How to remove any trailing numbers from a string?

2019-04-26 21:09发布

问题:

Sample inputs:

"Hi there how are you"

"What is the #1 pizza place in NYC?"

"Dominoes is number 1"

"Blah blah 123123"

"More blah 12321 123123 123132"

Expected output:

"Hi there how are you"

"What is the #1 pizza place in NYC?"

"Dominoes is number"

"Blah blah"

"More blah"

I'm thinking it's a 2 step process:

  1. Split the entire string into characters, one row per character (including spaces), in reverse order
  2. Loop through, and for each one if it's a space or a number, skip, otherwise add to the start of another array.

And i should end up with the desired result.

I can think of a few quick and dirty ways, but this needs to perform fairly well, as it's a trigger that runs on a busy table, so thought i'd throw it out to the T-SQL pros.

Any suggestions?

回答1:

This solution should be a bit more efficient because it first checks to see if the string contains a number, then it checks to see if the string ends in a number.

 CREATE FUNCTION dbo.trim_ending_numbers(@columnvalue AS VARCHAR(100)) RETURNS VARCHAR(100)
    BEGIN
    --This will make the query more efficient by first checking to see if it contains any numbers at all
    IF @columnvalue NOT LIKE '%[0-9]%'
        RETURN @columnvalue

    DECLARE @counter INT
    SET @counter = LEN(@columnvalue)

    IF ISNUMERIC(SUBSTRING(@columnvalue,@counter,1)) = 0
        RETURN @columnvalue 

    WHILE ISNUMERIC(SUBSTRING(@columnvalue,@counter,1)) = 1 OR SUBSTRING(@columnvalue,@counter,1) = ' '
    BEGIN
        SET @counter = @counter -1
        IF @counter < 0
            BREAK
    END
    SET @columnvalue = SUBSTRING(@columnvalue,0,@counter+1)

    RETURN @columnvalue
    END

If you run

SELECT dbo.trim_ending_numbers('More blah 12321 123123 123132')

It will return

'More blah'


回答2:

A loop on a busy table will be very unlikely to perform adequately. Use REVERSE and PATINDEX to find the first non digit, begin a SUBSTRING there, then REVERSE the result. This will be plenty slow with no loops.

Your examples imply that you also don't want to match spaces.

DECLARE @t TABLE (s NVARCHAR(500))
INSERT INTO @t (s)
VALUES 
('Hi there how are you'),('What is the #1 pizza place in NYC?'),('Dominoes is number 1'),('Blah blah 123123'),('More blah 12321 123123 123132')

* REQUIRED WORK
Please pick up the T-SQL thread on stripping trailing numbers from strings and keep writing it from the point where it stops.

* DATA EXTRACT
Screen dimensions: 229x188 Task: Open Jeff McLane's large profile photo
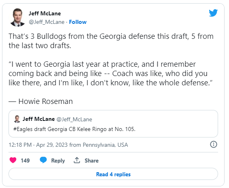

* WRITTEN ANSWER
select s 
, reverse(s) as beginning
, patindex('%[^0-9 ]%',reverse(s)) as progress
, substring(reverse(s),patindex('%[^0-9 ]%',reverse(s)), 1+len(s)-patindex('%[^0-9 ]%',reverse(s))) as [more progress]
, reverse(substring(reverse(s),patindex('%[^0-9 ]%',reverse(s)), 1+len(s)-patindex('%[^0-9 ]%',reverse(s)))) as SOLUTION
from @t

Final answer: reverse( substring( reverse( @s ), patindex( '%[^0-9 ]%', reverse( @s ) ), 1 + len( @s ) - patindex( '%[^0-9 ]%', reverse( @s ) ) ) )



回答3:

I believe that the below query is fast and useful

select reverse(substring(reverse(colA),PATINDEX('%[0-9][a-z]%',reverse(colA))+1,
len(colA)-PATINDEX('%[0-9][a-z]%',reverse(colA))))
from TBLA


回答4:

--DECLARE @String VARCHAR(100) = 'the fat cat sat on the mat'
--DECLARE @String VARCHAR(100) = 'the fat cat 2 sat33 on4 the mat'
--DECLARE @String VARCHAR(100) = 'the fat cat sat on the mat1'
--DECLARE @String VARCHAR(100) = '2121'
DECLARE @String VARCHAR(100) = 'the fat cat 2 2 2 2 sat on the mat2121'



DECLARE @Answer NVARCHAR(MAX),
    @Index INTEGER = LEN(@String),
    @Character CHAR,
    @IncorrectCharacterIndex SMALLINT


-- Start from the end, going to the front.
WHILE @Index > 0 BEGIN

    -- Get each character, starting from the end
    SET @Character = SUBSTRING(@String, @Index, 1)

    -- Regex check.
    SET @IncorrectCharacterIndex = PATINDEX('%[A-Za-z-]%', @Character)

    -- Is there a match? We're lucky here because it will either match on index 1 or not (index 0)
    IF (@IncorrectCharacterIndex != 0)
    BEGIN
        -- We have a legit character.
        SET @Answer = SUBSTRING(@String, 0, @Index + 1)
        SET @Index = 0
    END
    ELSE
        SET @Index = @Index - 1 -- No match, lets go back one index slot.


END

PRINT LTRIM(RTRIM(@Answer))

NOTE: I've included a dash in the valid regex match.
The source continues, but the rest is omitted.